Data excerpts

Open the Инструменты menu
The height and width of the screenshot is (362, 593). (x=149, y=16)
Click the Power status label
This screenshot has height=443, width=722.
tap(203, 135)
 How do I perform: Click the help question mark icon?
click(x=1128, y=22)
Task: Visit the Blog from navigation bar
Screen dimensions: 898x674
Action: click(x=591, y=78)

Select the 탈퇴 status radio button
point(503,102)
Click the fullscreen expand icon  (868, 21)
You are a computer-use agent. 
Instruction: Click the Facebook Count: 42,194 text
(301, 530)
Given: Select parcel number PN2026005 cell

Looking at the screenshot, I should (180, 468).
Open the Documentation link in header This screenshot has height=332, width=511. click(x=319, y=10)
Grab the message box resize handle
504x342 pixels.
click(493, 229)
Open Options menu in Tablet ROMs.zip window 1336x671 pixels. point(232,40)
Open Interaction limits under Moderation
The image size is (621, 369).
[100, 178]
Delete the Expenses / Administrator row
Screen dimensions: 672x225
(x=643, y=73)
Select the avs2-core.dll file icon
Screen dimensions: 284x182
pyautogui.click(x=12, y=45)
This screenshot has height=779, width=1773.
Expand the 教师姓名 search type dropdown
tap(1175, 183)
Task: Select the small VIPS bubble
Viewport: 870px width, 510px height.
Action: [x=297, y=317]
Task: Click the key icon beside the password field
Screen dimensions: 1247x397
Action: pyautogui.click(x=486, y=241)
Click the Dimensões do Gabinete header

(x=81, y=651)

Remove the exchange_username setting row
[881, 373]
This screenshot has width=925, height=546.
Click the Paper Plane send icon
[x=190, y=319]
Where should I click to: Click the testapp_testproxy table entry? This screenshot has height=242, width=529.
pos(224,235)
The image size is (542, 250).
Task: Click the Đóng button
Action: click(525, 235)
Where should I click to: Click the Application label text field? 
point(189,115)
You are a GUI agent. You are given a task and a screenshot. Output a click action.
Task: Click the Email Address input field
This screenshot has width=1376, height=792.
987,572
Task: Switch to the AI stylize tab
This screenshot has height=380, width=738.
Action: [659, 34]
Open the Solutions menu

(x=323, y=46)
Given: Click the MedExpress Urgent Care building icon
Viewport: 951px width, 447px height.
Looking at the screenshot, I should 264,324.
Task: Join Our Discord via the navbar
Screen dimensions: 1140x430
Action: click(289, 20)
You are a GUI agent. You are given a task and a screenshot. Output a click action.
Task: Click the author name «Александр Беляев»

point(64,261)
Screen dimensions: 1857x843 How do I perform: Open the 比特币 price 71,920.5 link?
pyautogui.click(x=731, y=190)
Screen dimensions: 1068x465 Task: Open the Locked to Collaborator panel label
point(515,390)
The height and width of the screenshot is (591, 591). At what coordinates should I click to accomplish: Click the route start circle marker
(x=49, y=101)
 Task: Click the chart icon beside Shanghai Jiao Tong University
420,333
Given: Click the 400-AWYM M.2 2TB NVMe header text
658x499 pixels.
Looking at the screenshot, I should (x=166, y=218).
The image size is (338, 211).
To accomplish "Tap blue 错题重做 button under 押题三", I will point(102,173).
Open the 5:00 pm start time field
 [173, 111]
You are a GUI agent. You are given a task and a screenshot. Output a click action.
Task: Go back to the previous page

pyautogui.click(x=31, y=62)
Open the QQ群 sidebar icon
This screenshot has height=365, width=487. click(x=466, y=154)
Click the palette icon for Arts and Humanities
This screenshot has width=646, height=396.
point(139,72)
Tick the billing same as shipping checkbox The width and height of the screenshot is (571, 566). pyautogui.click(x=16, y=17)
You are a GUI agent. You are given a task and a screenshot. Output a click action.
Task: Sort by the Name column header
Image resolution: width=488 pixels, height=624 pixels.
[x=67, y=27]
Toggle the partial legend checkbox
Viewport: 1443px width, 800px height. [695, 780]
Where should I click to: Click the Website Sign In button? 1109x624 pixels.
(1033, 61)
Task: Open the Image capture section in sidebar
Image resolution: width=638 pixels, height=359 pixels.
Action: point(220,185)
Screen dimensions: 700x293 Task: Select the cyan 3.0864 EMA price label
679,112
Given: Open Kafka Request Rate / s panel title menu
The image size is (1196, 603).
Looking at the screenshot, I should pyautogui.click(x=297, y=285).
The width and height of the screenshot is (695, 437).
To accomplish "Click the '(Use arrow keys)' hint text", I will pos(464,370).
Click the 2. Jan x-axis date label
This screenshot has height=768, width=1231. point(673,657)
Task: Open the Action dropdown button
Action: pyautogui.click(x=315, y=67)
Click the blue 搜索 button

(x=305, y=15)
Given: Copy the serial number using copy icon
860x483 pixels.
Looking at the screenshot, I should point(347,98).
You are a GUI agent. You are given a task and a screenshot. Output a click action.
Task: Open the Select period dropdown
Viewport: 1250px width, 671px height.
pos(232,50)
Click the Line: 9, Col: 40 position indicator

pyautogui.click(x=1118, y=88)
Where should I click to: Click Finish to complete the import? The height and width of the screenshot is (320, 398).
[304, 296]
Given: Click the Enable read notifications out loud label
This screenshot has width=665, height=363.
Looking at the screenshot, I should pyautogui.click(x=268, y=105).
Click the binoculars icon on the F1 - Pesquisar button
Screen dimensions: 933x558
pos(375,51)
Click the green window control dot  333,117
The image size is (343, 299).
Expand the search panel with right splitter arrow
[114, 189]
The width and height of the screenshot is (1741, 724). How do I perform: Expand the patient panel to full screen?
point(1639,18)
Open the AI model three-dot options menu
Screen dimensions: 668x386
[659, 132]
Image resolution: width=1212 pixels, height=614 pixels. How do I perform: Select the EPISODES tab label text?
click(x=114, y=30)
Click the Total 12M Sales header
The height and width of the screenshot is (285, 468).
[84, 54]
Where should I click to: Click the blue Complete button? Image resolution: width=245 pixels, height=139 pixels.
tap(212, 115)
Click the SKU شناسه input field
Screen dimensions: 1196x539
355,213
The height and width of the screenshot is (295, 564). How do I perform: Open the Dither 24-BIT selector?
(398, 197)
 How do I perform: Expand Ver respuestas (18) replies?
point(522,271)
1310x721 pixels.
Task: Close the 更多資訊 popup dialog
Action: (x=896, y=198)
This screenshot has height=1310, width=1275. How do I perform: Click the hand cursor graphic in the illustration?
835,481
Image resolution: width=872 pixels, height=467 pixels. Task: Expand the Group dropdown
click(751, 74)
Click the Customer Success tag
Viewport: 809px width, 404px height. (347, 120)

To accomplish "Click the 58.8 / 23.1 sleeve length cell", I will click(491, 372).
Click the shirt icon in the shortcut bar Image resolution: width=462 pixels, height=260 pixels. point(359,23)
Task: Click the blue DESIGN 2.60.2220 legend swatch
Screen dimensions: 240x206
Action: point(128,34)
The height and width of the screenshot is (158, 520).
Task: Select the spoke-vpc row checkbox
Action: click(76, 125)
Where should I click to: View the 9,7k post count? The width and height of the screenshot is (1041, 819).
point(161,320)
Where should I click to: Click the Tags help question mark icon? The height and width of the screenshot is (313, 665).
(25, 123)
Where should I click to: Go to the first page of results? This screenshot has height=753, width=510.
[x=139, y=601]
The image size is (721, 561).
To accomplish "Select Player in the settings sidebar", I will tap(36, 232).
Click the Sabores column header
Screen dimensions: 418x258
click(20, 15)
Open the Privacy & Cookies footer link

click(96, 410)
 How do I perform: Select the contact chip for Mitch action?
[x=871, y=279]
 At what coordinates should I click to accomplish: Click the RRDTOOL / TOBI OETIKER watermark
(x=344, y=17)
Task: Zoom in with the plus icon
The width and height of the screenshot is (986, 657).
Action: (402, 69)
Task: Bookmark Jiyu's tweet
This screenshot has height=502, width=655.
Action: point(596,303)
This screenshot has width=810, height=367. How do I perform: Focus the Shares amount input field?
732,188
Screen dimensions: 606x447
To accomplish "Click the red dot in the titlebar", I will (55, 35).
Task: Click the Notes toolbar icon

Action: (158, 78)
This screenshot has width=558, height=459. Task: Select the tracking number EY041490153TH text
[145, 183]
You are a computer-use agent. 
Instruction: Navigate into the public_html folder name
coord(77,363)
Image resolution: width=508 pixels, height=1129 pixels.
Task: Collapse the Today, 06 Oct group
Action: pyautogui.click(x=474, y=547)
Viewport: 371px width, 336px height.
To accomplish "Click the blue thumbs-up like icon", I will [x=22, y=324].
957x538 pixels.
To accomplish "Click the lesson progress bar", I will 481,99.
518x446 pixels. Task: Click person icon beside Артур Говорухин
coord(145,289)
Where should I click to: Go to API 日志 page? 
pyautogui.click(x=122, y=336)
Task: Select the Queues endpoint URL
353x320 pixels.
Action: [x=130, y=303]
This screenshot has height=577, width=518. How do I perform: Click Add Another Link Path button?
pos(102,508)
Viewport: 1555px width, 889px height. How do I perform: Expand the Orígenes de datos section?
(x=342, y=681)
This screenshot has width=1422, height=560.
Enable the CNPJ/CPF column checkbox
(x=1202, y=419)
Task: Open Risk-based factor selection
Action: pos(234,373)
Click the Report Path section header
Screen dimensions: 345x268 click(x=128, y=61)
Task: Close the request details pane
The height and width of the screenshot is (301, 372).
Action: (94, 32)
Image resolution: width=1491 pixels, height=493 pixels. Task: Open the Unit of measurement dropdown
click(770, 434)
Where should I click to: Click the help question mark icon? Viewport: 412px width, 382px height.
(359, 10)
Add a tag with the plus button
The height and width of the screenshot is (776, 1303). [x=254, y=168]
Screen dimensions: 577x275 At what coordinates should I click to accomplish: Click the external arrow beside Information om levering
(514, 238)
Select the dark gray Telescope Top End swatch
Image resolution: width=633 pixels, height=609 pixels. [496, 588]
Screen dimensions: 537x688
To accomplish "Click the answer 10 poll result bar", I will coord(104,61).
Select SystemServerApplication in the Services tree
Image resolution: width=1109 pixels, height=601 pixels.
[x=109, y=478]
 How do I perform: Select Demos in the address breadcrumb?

WHAT YOU WILL DO: Show every line of the entries above where the word "window" occurs.

ANSWER TO THIS TASK:
Open Options menu in Tablet ROMs.zip window 1336x671 pixels. point(232,40)
Click the green window control dot  333,117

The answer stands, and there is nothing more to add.